The bus is expected to launch in February, and Goldstein has launched a crowdfunding campaign to help get the effort off the ground. He says in a press release that his hope is to someday have a fleet of buses across the country, “supporting communities in a myriad of underserved areas looking for affordable healing.”
For more information, check out www.indiegogo.com/projects/the-acupuncture-bus.
REST IN PEACE Here’s one you probably did miss, in fact. At least 15 homeless people died in Boulder in 2013.

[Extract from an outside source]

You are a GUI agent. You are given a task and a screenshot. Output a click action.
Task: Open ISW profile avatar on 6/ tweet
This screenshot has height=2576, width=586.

The homeless community and its friends, advocates and service providers host a ceremony annually to commemorate the lives of those who perished while on the streets, and this year it will be held at 10:30 a.m. on Saturday, Dec. 21, at the Central Park Bandshell.
You may have noticed that we have been periodically running profiles on local homeless people throughout the year in an effort to combat the stigma and stereotypes too often attached to the homeless. We’ve been telling their stories in an effort to shine light on the various paths and circumstances that can lead to a life on the street. It hasn’t been an effort to be bleeding-heart liberals, to glorify or even generate sympathy for them; many have done inexcusable things and deserve the consequences. Instead, it’s been a series aimed at exploring the often complicated factors that can contribute to the lot of those on the lowest rung of our socioeconomic ladder.
In that spirit of attaching names — and lives — to the faces, here are the members of the homeless community who will be remembered on Dec. 21: Lara Wilkerson; Joshua “Roach” Gunter Roach, 36; David Urban, 48; David Kiser, 45; Tyler “Frodo” Dory, 22; “DC,” late 40s; Terri Sternberg, 60; Michael Garriss, early 30s; Troy Peterson, 46; Thomas Carbone; Gary Purcell; Richard Bard; Hugh Gouthrou; David Dunn; Terry Allen Cooper.